(EXERCISE):
The entries that follow are to be duplicated in full, character for character.

* * * * *

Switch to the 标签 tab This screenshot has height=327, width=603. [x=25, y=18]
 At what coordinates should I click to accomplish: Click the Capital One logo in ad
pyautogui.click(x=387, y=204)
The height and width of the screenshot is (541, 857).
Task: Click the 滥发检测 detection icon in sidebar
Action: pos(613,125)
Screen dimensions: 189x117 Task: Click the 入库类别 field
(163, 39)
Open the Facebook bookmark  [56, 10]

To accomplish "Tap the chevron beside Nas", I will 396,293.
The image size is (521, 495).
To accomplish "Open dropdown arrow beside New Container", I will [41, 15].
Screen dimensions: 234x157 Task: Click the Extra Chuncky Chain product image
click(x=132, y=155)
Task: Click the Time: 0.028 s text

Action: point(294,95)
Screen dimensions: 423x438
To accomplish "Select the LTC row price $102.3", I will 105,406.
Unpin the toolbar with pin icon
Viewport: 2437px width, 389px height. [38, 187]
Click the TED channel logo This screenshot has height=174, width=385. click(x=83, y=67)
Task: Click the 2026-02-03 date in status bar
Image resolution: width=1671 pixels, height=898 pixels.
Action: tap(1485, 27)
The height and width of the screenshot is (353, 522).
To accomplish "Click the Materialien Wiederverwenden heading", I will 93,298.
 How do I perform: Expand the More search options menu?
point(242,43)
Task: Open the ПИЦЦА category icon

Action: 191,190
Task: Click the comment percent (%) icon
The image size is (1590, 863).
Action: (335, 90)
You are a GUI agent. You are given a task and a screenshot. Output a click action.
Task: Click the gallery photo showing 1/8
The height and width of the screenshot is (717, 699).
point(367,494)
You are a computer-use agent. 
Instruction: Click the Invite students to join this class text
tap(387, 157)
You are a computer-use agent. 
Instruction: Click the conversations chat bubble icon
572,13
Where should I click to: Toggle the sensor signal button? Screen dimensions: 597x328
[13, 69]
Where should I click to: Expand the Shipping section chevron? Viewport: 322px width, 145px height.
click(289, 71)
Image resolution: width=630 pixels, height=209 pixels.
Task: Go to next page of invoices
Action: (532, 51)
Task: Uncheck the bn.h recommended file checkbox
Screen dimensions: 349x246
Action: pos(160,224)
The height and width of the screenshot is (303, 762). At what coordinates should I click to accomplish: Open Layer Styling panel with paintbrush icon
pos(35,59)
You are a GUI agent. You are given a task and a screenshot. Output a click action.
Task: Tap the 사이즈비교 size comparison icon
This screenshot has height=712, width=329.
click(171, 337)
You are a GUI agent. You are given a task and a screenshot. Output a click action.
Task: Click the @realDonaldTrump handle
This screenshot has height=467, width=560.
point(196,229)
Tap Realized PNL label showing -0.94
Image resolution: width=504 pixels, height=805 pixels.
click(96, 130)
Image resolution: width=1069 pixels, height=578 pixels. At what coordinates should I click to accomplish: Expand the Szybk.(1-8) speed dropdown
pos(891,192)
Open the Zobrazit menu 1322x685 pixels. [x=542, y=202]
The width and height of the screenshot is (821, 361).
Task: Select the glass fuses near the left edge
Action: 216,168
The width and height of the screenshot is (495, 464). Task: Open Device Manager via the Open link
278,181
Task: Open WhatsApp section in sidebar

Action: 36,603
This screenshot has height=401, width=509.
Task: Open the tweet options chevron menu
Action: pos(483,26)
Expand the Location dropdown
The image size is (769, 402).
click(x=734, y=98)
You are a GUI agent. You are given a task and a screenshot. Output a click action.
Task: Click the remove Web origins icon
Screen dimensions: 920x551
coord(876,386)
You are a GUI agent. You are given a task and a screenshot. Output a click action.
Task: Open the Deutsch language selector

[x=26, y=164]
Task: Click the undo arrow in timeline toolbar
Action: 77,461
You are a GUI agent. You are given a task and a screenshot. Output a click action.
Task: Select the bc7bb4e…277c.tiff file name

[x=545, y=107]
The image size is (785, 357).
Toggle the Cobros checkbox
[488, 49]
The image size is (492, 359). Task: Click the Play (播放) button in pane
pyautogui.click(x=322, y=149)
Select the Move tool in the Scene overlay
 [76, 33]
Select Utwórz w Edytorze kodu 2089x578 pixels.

* * * * *

(WRITTEN SOLUTION):
Switch to the 标签 tab This screenshot has height=327, width=603. [x=25, y=18]
 At what coordinates should I click to accomplish: Click the Capital One logo in ad
pyautogui.click(x=387, y=204)
The height and width of the screenshot is (541, 857).
Task: Click the 滥发检测 detection icon in sidebar
Action: pos(613,125)
Screen dimensions: 189x117 Task: Click the 入库类别 field
(163, 39)
Open the Facebook bookmark  [56, 10]

To accomplish "Tap the chevron beside Nas", I will 396,293.
The image size is (521, 495).
To accomplish "Open dropdown arrow beside New Container", I will [41, 15].
Screen dimensions: 234x157 Task: Click the Extra Chuncky Chain product image
click(x=132, y=155)
Task: Click the Time: 0.028 s text

Action: point(294,95)
Screen dimensions: 423x438
To accomplish "Select the LTC row price $102.3", I will 105,406.
Unpin the toolbar with pin icon
Viewport: 2437px width, 389px height. [38, 187]
Click the TED channel logo This screenshot has height=174, width=385. click(x=83, y=67)
Task: Click the 2026-02-03 date in status bar
Image resolution: width=1671 pixels, height=898 pixels.
Action: tap(1485, 27)
The height and width of the screenshot is (353, 522).
To accomplish "Click the Materialien Wiederverwenden heading", I will 93,298.
 How do I perform: Expand the More search options menu?
point(242,43)
Task: Open the ПИЦЦА category icon

Action: 191,190
Task: Click the comment percent (%) icon
The image size is (1590, 863).
Action: (335, 90)
You are a GUI agent. You are given a task and a screenshot. Output a click action.
Task: Click the gallery photo showing 1/8
The height and width of the screenshot is (717, 699).
point(367,494)
You are a computer-use agent. 
Instruction: Click the Invite students to join this class text
tap(387, 157)
You are a computer-use agent. 
Instruction: Click the conversations chat bubble icon
572,13
Where should I click to: Toggle the sensor signal button? Screen dimensions: 597x328
[13, 69]
Where should I click to: Expand the Shipping section chevron? Viewport: 322px width, 145px height.
click(289, 71)
Image resolution: width=630 pixels, height=209 pixels.
Task: Go to next page of invoices
Action: (532, 51)
Task: Uncheck the bn.h recommended file checkbox
Screen dimensions: 349x246
Action: pos(160,224)
The height and width of the screenshot is (303, 762). At what coordinates should I click to accomplish: Open Layer Styling panel with paintbrush icon
pos(35,59)
You are a GUI agent. You are given a task and a screenshot. Output a click action.
Task: Tap the 사이즈비교 size comparison icon
This screenshot has height=712, width=329.
click(171, 337)
You are a GUI agent. You are given a task and a screenshot. Output a click action.
Task: Click the @realDonaldTrump handle
This screenshot has height=467, width=560.
point(196,229)
Tap Realized PNL label showing -0.94
Image resolution: width=504 pixels, height=805 pixels.
click(96, 130)
Image resolution: width=1069 pixels, height=578 pixels. At what coordinates should I click to accomplish: Expand the Szybk.(1-8) speed dropdown
pos(891,192)
Open the Zobrazit menu 1322x685 pixels. [x=542, y=202]
The width and height of the screenshot is (821, 361).
Task: Select the glass fuses near the left edge
Action: 216,168
The width and height of the screenshot is (495, 464). Task: Open Device Manager via the Open link
278,181
Task: Open WhatsApp section in sidebar

Action: 36,603
This screenshot has height=401, width=509.
Task: Open the tweet options chevron menu
Action: pos(483,26)
Expand the Location dropdown
The image size is (769, 402).
click(x=734, y=98)
You are a GUI agent. You are given a task and a screenshot. Output a click action.
Task: Click the remove Web origins icon
Screen dimensions: 920x551
coord(876,386)
You are a GUI agent. You are given a task and a screenshot. Output a click action.
Task: Open the Deutsch language selector

[x=26, y=164]
Task: Click the undo arrow in timeline toolbar
Action: 77,461
You are a GUI agent. You are given a task and a screenshot. Output a click action.
Task: Select the bc7bb4e…277c.tiff file name

[x=545, y=107]
The image size is (785, 357).
Toggle the Cobros checkbox
[488, 49]
The image size is (492, 359). Task: Click the Play (播放) button in pane
pyautogui.click(x=322, y=149)
Select the Move tool in the Scene overlay
 [76, 33]
Select Utwórz w Edytorze kodu 2089x578 pixels.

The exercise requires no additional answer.